Ciobanu, who was born in Moldova but has lived in Ireland for the past 10 years, was equally upset with the news.

"I feel robbed," he said. "I feel that if I was born in Nenagh or Killarney then I would be in that team.

"I'm very disappointed, and I'm sure this decision won't give hope to many athletes who tried their best to qualify."

Athletics Ireland also named Seaward and Clohisey on the men's team, with 36-year-old Lizzie Lee, Fionnuala McCormack and Breege Connolly comprising the women's team.

The five-member selection committee opted for the three women who had run the fastest three marathons in the 17-month qualification period but decided to use a different criterion - as they were entitled to - when it came to the men's team.

Ciobanu confirmed last night that he will appeal the decision, which must be done within 24 hours of the announcement.

If the chairman of the appeals panel deems there are sufficient grounds, his appeal will be heard by a three-person panel by the end of the week. Athletics Ireland will then forward their selection decision to the Olympic Council of Ireland for approval.
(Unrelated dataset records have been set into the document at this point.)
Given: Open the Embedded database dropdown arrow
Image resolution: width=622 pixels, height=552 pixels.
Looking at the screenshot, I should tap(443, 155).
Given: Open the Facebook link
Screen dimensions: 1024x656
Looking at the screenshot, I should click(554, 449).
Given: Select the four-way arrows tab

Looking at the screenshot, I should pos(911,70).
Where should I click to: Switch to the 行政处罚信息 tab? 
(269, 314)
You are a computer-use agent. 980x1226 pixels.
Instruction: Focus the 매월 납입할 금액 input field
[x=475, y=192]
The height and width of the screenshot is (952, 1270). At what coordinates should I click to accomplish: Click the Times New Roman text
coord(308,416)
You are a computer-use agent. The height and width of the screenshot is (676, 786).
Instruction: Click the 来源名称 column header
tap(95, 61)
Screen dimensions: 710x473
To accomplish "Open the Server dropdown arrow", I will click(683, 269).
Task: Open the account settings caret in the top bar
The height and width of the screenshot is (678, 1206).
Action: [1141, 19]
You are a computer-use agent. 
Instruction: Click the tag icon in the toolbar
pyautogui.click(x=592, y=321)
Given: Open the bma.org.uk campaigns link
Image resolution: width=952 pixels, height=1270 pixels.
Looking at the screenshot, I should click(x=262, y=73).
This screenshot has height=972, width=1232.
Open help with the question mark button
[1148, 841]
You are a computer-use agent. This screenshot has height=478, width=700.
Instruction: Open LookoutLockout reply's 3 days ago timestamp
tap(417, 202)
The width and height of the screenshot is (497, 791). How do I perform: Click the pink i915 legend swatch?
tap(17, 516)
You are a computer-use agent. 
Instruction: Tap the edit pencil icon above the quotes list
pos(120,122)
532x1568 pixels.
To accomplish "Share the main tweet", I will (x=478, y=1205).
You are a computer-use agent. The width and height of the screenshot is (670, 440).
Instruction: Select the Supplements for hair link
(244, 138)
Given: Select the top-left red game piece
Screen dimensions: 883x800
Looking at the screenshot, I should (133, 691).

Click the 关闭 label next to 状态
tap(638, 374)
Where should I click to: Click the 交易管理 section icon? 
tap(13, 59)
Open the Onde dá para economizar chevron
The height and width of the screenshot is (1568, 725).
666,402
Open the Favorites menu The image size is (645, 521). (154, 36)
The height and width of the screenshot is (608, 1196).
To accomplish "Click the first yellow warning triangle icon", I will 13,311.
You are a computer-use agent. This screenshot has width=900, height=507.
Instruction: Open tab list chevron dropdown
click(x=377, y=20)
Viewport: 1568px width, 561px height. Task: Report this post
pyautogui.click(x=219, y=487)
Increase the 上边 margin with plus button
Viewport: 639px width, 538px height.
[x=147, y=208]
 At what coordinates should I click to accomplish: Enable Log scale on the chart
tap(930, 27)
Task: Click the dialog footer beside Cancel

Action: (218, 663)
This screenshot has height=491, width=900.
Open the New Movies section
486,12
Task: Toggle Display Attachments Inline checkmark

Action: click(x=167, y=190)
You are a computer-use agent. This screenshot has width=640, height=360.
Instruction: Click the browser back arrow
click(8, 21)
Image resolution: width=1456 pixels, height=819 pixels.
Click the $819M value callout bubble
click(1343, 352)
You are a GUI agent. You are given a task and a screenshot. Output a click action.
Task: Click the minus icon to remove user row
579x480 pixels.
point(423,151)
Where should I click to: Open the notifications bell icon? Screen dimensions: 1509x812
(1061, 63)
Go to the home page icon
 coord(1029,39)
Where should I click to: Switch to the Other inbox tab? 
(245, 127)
Once that occurs, the only remaining option for Ciobanu to overturn the decision would be to take his case to the Court of Arbitration for Sport in Switzerland.

Kevin Ankrom, high performance director for Athletics Ireland, admitted last night it had been a difficult decision.

"It's never easy to tell some of the athletes they aren't selected," he said. "I understand their disappointment."